======== Page extract

Then there is Paul’s Spirit-inspired appropriation of the narrative of Sarah and Hagar as allegory in Galatians 4:24. Was Paul saying that these were not really two historical women? No, of course not—any more that he was saying that the Rock that “was Christ” (1 Cor. 10:4) was not a literal rock in the wilderness. It was that too. I am only trying to give a first glimpse of how the choice between “literal” statements about things on the historical timeline and any fuller meaning of the same is a false dilemma.
The Concept of '“Full Meaning”
Let us put it like this. God means all that is true from any subset of the Scriptures. All that the human author means is wholly true, as he is inspired by the Holy Spirit (2 Tim. 3:16, 2 Pet. 1:20-21). Yet it simply does not follow that the human author must consciously mean all that God means by each truth in order for both circles (God’s whole meaning and the inspired author’s whole meaning) to be wholly true. Anyone who doesn’t get this down, sooner or later, is going to run into all sorts of difficulties in texts where additional layers of meaning ascribed by the Bible itself confound the plain sense of the immediate author in the original text. So Hosea 11:1 had already theologized on the exodus long before Matthew 2:15 would further theologize on Hosea 11:1.
Richard Pratt distinguishes between (1) original meaning, (2) biblical elaborations, and (3) legitimate applications. The first is mediated through original human author’s intention. The second is mediated through a pericope which is in a book of the Bible, which is in the whole Bible. The third is mediated through the original audience.
When one thinks through this, at least five problems with the mere grammatical-historical approach become evident: (1) distinguishing between an author’s conscious and unconscious intention; (2) distinguishing between meaning and significance, the former having a distinct subjective component; (3) distinguishing between meaning at the original historical level and original reading level; (4) The sense in which Christ is in the Old Testament; and (5) The many New Testament quotations of the Old—which often seem different in substance, or at least providing interpretations of them of which the Old Testament author seemed oblivious.
The idea of a text’s “full meaning” is an idea that I am deriving from a combination of the aforementioned threefold distinction by Pratt, the great work done by G. K. Beale on the New Testament authors’ use of the Old (the Hosea 11:1 / Matthew 2:15 example being one such use), and then some lectures from Robert Cara in which he summarized this as “one big meaning in which the meanings to the variety of audiences are organically related.”4 Meaning is a circle and then there is a meaning “dot” with that. The more wooden view of the grammatical-historical method sees only dot and thus remains shallow and unrealistic.
Let us never forget what the Bible itself has to say about this. It is not silent on method. The New Testament explains the Old. If the New tells you, “X is what those passages in the Old meant,” then that is what the Holy Spirit meant by them—even if there were other, more immediate meanings packed in for the original audience. What would be ruled out are contradictory meanings, but not multiple coherent meanings.

================
======== Data excerpt

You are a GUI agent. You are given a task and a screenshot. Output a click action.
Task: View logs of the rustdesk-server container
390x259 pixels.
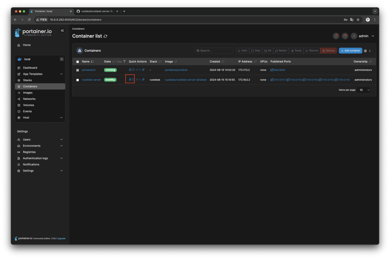point(130,80)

================

▶ Directives:
(a) List the five problems with the mere grammatical-historical approach that the passage on full meaning identifies.
(b) Rewrite the stretch of the passage on full meaning from "Then there is Paul’s" through "a false dilemma.", replacing "wilderness" with "desert".

▶ Solutions per task:
(a)
1. Distinguishing between an author's conscious and unconscious intention
2. Distinguishing between meaning and significance, the former having a distinct subjective component
3. Distinguishing between meaning at the original historical level and original reading level
4. The sense in which Christ is in the Old Testament
5. The many New Testament quotations of the Old, which often seem different in substance, or at least provide interpretations of which the Old Testament author seemed oblivious

(b)
Then there is Paul’s Spirit-inspired appropriation of the narrative of Sarah and Hagar as allegory in Galatians 4:24. Was Paul saying that these were not really two historical women? No, of course not—any more that he was saying that the Rock that “was Christ” (1 Cor. 10:4) was not a literal rock in the desert. It was that too. I am only trying to give a first glimpse of how the choice between “literal” statements about things on the historical timeline and any fuller meaning of the same is a false dilemma.